This is the first learning algorithm taught in this course! Prof Ng starts with the model representation of Linear Regression and shows an example of its application to housing price prediction. The discussion continues with an introduction of the squared error cost function (also called *mean squared error*) for univariate linear regression. Prof Ng does this by giving an illuminating intuition about the cost function, first with a 2-D line plot then with 3-D and contour plot.

To minimize the cost function, an algorithm called (batch) gradient descent is subsequently introduced. As always, Prof Ng gives the intuition behind the gradient descent formula in order to explain how the learning rate plays a role in finding the local minimum. Finally, we see how gradient descent is used to find the optimal parameters for linear regression and Prof Ng ends with a brief mention about the optimization problem being posed here for linear regression as having only one global minimum and no local optima (i.e. the cost function is convex).

In week 2, the course starts to extend linear regression to accommodate multiple input features (a.k.a multivariate linear regression). The hypothesis function is just a weighted sum of all input features. Once we get this right, the form of the cost function and gradient descent looks pretty much similar to the univariate case; just repeated for multiple input features.

In the later part of week 2, Prof Ng explains how feature scaling (and mean normalization) can help speed up gradient descent. This is because θ will descend quickly on small ranges and slowly on large ranges, and so will oscillate inefficiently down to the optimum when the variables are very uneven.

Feature scaling involves dividing the input values by the range (i.e. the maximum value minus the minimum value) of the input variable, resulting in a new range of just 1. Mean normalization involves subtracting the average value for an input variable from the values for that input variable resulting in a new average value for the input variable of just zero.

Logistic regression is a method for classifying data into discrete outcomes. For example, one might use logistic regression to classify an email as spam or not spam. In this lesson, Prof Ng introduces the notion of classification, the cost function for logistic regression, and the application of logistic regression to multi-class classification using the one-vs-all method:

One of the most common Data Science interview question: how do you combat overfitting? In this module, Prof Ng will answer this dreaded question and show how regularization can address overfitting when we have a lot of slightly useful features:

This is the hottest topic right now in Machine Learning and there are other courses that dive deep specially into Neural Network alone. In this course, the topic of neural network is split into two weeks: first on representation, and second on how to train neural networks.

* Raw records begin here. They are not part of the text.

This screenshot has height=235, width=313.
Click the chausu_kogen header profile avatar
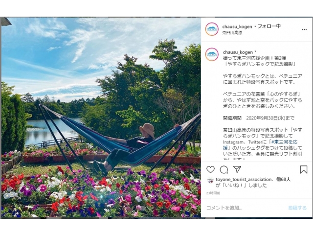(212, 29)
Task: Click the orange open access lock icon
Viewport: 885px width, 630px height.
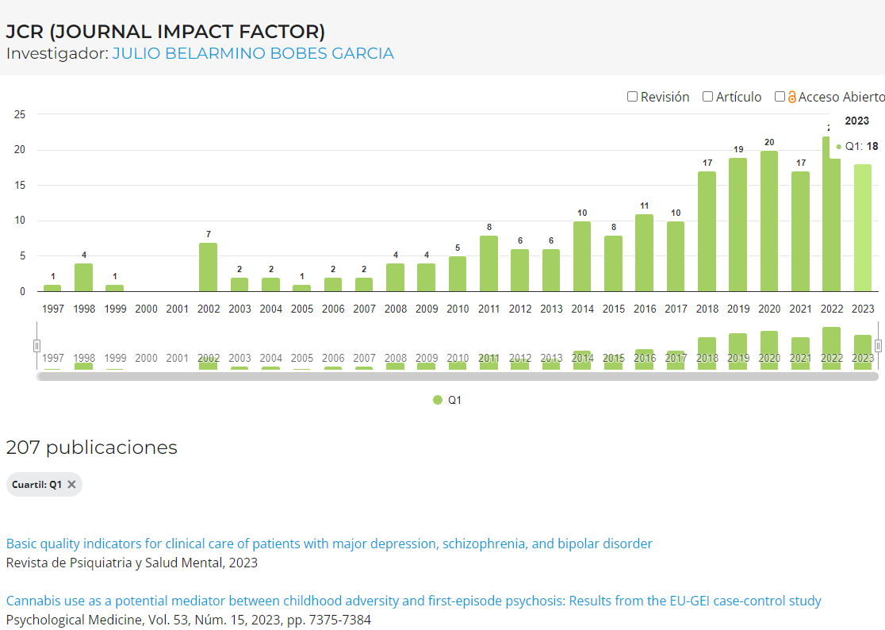Action: coord(791,97)
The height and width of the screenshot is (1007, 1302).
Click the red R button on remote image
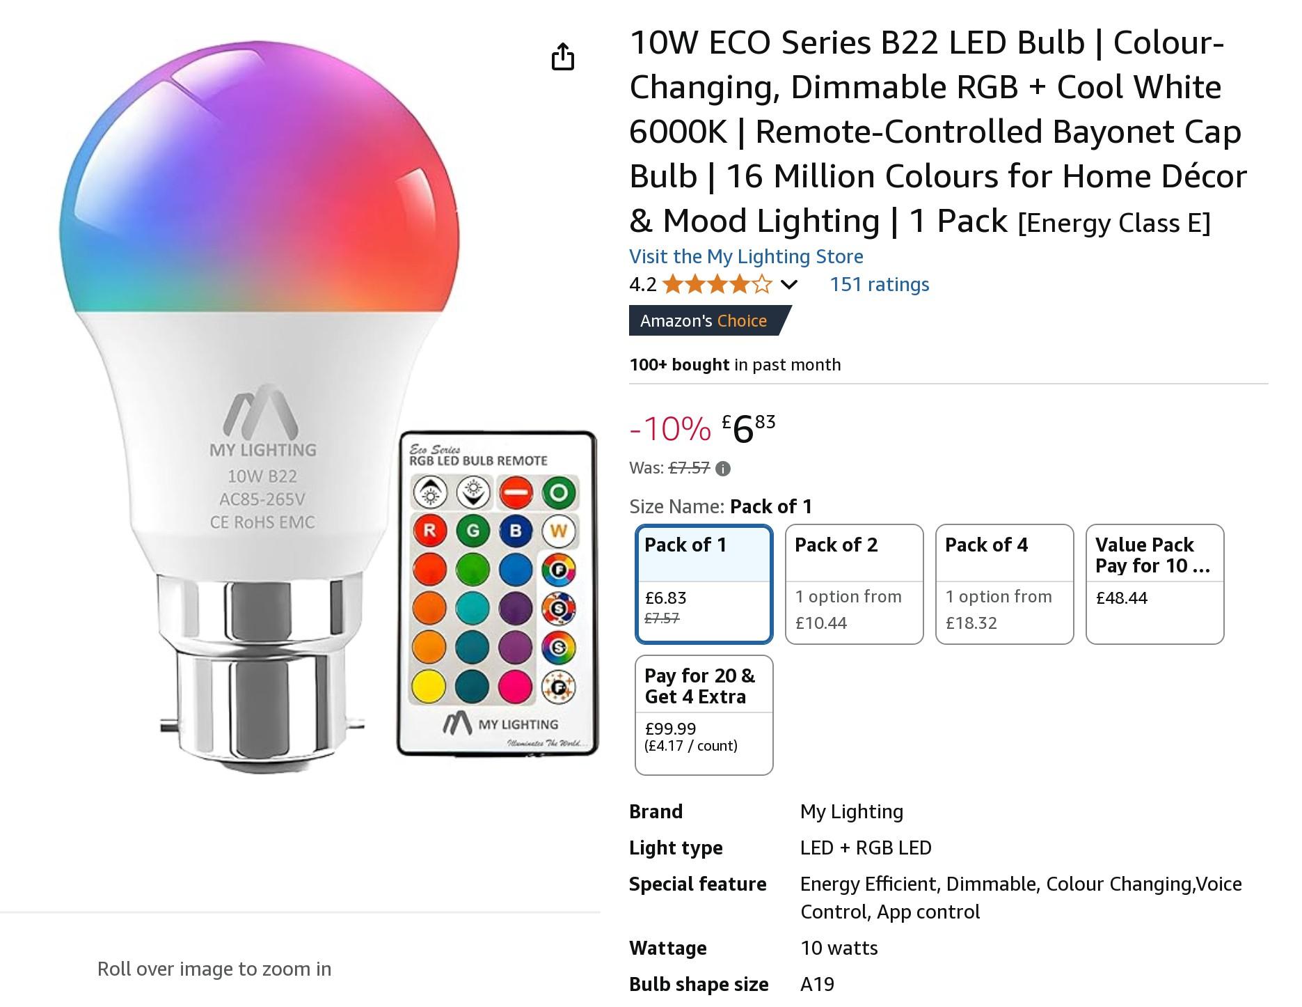pyautogui.click(x=429, y=531)
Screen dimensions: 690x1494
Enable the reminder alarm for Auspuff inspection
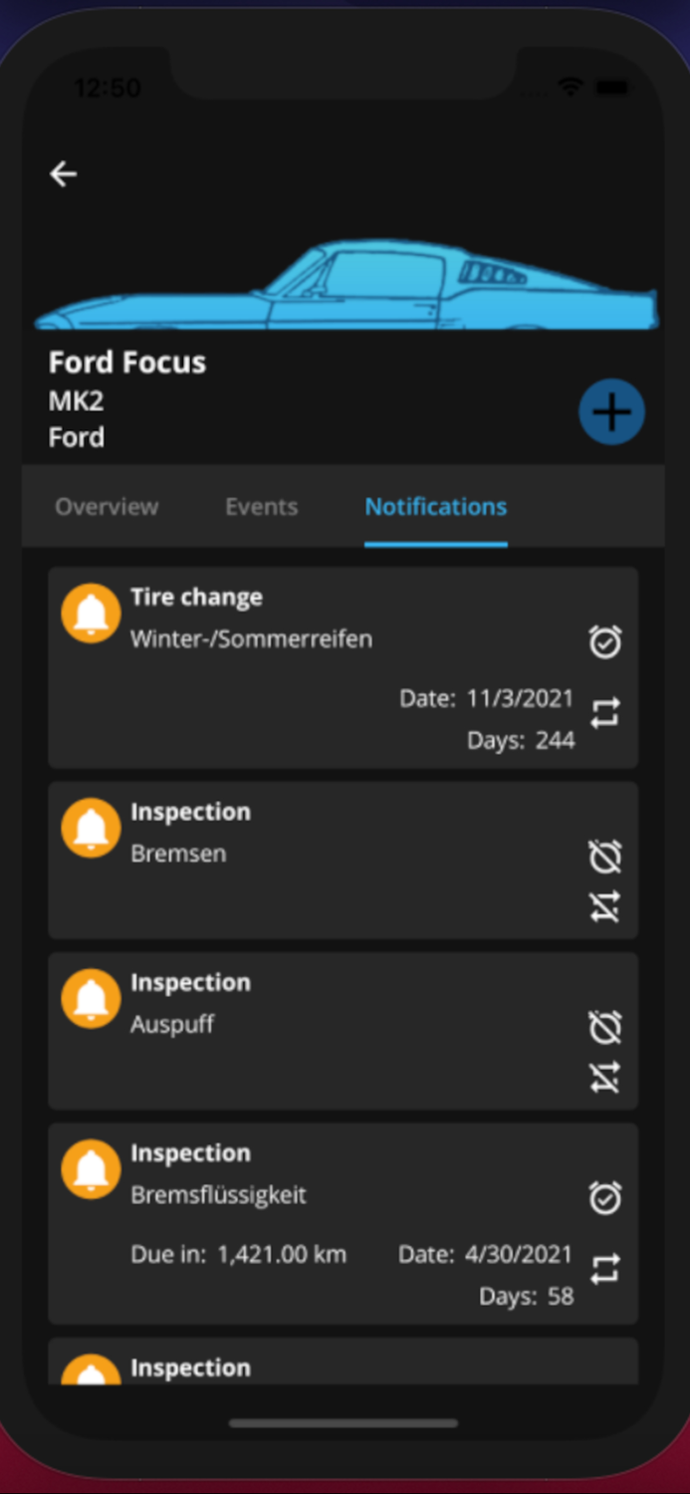tap(605, 1028)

Part 2 (Learning): Our cost function for neural networks is going to be a generalization of the one we used for logistic regression, with addition of some nested summations to account for our multiple output nodes. In order to find the optimal parameters that minimize this cost function, we would use the famous *backpropagation algorithm*:

Note that the cost function is non-convex and we may get trapped in local minima; in practice the weights are randomly initialized (for symmetry breaking). To check that an implementation of backpropagation works as intended, a numerical approximation to estimate the derivative of the cost function is introduced as ‘gradient checking’.

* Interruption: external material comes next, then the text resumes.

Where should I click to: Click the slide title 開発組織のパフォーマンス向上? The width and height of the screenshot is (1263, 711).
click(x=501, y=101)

To put it all together: First, we pick a network architecture; choose the layout of our neural network, including how many hidden units in each layer and how many layers in total we want to have.

- Number of input units = dimension of features x(i)
- Number of output units = number of classes
- Number of hidden units per layer = usually more the better (must balance with cost of computation as it increases with more hidden units)
- Defaults: 1 hidden layer. If you have more than 1 hidden layer, then it is recommended that you have the same number of units in every hidden layer.

**Second, we train our Neural Network**

- Randomly initialize the weights
- Implement forward propagation to get hΘ(x(i)) for any x(i)
- Implement the cost function
- Implement backpropagation to compute partial derivatives
- Use gradient checking to confirm that your backpropagation works. Then disable gradient checking.
- Use gradient descent or a built-in optimization function to minimize the cost function with the weights in theta.

Without a very minimal amount of mathematics, Prof Ng is able to illuminate the topic of SVM by giving lots of handy intuition. The discussion starts with adapting cost function from logistic regression to large margin classifier, then moves on to kernel and finally SVM in practice. Brief mention of Mercer’s theorem was made to give examples of valid kernels, such as

- Gaussian kernel (discussed at length)
- polynomial kernel
- string kernel
- chi-square kernel
- histogram intersection kernel

The discussion on SVM ends with a short note about multi-class classification (one-vs-all method) and some rules of thumb when to use logistic regression/SVM linear kernel or SVM with kernel.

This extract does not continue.